(Beginning of Records)

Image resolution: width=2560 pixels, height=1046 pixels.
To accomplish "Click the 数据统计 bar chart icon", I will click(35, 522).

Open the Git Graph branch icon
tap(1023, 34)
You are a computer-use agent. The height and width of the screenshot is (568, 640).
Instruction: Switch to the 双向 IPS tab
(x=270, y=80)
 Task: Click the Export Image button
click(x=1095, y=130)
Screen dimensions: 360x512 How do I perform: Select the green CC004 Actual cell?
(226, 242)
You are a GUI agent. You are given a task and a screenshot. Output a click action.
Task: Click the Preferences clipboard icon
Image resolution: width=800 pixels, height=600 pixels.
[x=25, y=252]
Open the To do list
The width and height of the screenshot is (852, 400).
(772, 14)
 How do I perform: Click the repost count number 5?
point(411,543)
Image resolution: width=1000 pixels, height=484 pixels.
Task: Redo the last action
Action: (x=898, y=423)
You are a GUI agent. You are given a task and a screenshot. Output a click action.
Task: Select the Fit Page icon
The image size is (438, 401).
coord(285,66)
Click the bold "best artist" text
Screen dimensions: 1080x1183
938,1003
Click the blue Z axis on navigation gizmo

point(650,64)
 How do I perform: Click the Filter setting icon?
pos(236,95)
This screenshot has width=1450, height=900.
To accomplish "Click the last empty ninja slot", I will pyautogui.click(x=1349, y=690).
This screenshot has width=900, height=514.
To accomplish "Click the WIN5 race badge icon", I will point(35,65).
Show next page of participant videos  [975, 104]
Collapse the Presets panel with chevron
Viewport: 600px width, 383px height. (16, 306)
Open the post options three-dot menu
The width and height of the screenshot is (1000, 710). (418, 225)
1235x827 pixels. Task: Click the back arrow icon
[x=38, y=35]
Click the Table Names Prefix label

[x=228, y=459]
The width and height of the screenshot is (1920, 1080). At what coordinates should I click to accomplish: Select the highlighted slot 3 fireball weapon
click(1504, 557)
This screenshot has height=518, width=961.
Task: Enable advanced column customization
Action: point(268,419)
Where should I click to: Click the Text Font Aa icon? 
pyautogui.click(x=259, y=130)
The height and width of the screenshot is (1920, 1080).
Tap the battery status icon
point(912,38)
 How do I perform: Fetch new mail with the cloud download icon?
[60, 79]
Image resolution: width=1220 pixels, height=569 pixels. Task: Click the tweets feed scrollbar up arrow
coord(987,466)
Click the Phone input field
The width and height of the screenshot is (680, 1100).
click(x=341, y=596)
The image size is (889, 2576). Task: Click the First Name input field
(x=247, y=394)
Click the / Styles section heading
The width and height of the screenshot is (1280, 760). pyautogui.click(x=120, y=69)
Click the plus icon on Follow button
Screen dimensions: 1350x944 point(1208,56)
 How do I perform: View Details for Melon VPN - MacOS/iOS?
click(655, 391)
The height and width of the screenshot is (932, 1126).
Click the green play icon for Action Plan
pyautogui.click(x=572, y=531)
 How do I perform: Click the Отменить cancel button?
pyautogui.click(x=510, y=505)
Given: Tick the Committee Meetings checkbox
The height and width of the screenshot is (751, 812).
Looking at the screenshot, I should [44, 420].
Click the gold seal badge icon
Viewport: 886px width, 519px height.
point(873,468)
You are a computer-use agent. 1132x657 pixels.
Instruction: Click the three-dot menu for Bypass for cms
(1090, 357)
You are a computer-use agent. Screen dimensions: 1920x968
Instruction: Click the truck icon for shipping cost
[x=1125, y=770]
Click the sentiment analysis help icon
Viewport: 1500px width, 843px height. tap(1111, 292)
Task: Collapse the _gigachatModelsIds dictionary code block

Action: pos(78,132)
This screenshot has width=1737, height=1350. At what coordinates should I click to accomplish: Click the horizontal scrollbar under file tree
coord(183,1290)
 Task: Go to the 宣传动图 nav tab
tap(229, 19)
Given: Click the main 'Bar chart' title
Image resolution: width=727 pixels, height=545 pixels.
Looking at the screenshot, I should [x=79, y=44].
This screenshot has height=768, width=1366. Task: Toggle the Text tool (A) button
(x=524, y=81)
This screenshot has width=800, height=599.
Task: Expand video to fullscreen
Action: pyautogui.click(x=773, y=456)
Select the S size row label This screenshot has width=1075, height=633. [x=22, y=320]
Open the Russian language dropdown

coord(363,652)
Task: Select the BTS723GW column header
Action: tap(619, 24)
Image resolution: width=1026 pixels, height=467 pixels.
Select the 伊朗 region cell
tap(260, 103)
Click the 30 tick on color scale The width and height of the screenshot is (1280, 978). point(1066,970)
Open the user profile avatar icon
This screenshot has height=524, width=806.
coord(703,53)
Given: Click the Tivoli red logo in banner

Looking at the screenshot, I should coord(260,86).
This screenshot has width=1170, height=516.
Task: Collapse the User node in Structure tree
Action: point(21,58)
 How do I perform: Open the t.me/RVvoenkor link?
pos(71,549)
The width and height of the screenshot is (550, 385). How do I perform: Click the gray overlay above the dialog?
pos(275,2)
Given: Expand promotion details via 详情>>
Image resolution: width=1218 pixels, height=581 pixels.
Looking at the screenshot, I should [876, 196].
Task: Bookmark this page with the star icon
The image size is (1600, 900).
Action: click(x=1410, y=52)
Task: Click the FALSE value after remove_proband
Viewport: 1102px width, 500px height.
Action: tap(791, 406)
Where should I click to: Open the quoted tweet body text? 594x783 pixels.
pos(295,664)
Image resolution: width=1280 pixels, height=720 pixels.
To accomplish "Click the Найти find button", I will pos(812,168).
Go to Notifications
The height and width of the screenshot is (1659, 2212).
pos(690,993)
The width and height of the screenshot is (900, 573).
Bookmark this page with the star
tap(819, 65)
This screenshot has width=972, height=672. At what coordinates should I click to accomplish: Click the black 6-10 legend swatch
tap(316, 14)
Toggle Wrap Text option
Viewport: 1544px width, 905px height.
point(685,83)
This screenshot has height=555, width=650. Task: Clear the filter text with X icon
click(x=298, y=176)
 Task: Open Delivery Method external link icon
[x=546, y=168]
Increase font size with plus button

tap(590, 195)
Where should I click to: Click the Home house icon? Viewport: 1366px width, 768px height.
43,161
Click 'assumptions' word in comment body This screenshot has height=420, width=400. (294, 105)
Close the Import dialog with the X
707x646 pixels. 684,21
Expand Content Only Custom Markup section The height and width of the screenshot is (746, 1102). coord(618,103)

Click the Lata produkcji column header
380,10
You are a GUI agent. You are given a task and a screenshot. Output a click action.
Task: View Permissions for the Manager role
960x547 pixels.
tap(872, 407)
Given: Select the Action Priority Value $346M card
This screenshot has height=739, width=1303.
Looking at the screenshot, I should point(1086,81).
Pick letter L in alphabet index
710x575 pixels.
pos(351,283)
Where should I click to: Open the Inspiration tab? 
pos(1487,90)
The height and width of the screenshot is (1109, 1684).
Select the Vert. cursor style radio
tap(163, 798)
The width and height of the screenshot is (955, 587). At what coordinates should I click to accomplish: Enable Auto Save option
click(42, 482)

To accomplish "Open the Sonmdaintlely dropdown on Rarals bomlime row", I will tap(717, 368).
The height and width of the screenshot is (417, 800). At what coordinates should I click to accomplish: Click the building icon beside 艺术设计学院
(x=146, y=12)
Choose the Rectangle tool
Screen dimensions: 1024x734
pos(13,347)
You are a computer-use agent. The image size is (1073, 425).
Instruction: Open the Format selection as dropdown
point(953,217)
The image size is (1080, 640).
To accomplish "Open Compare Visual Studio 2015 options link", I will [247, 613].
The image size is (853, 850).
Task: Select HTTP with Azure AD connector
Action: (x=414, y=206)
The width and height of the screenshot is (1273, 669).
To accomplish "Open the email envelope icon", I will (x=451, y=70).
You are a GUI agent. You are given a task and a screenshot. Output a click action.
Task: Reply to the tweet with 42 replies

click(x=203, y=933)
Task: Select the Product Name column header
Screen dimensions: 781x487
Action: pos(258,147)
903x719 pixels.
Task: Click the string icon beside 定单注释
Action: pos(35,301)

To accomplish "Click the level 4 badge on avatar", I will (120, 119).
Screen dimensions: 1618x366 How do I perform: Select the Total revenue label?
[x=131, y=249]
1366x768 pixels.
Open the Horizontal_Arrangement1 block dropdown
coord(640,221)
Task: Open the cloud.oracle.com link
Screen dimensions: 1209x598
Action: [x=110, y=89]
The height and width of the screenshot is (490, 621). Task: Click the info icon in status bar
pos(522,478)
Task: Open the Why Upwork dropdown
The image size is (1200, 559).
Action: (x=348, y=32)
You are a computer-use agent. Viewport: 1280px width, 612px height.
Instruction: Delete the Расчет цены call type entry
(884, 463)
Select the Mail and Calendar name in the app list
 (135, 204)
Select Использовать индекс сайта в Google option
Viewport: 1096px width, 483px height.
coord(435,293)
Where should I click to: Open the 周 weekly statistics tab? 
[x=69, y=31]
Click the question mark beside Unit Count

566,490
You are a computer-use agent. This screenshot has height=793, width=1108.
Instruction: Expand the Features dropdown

(End of Records)

* **Your assignment**
Would you print, exactly as written, every line above from the one holding "Click the / Styles section heading" through the one holding "Click the gold seal badge icon", with both included and no other lines?

* **Written response**
Click the / Styles section heading
The width and height of the screenshot is (1280, 760). pyautogui.click(x=120, y=69)
Click the plus icon on Follow button
Screen dimensions: 1350x944 point(1208,56)
 How do I perform: View Details for Melon VPN - MacOS/iOS?
click(655, 391)
The height and width of the screenshot is (932, 1126).
Click the green play icon for Action Plan
pyautogui.click(x=572, y=531)
 How do I perform: Click the Отменить cancel button?
pyautogui.click(x=510, y=505)
Given: Tick the Committee Meetings checkbox
The height and width of the screenshot is (751, 812).
Looking at the screenshot, I should [44, 420].
Click the gold seal badge icon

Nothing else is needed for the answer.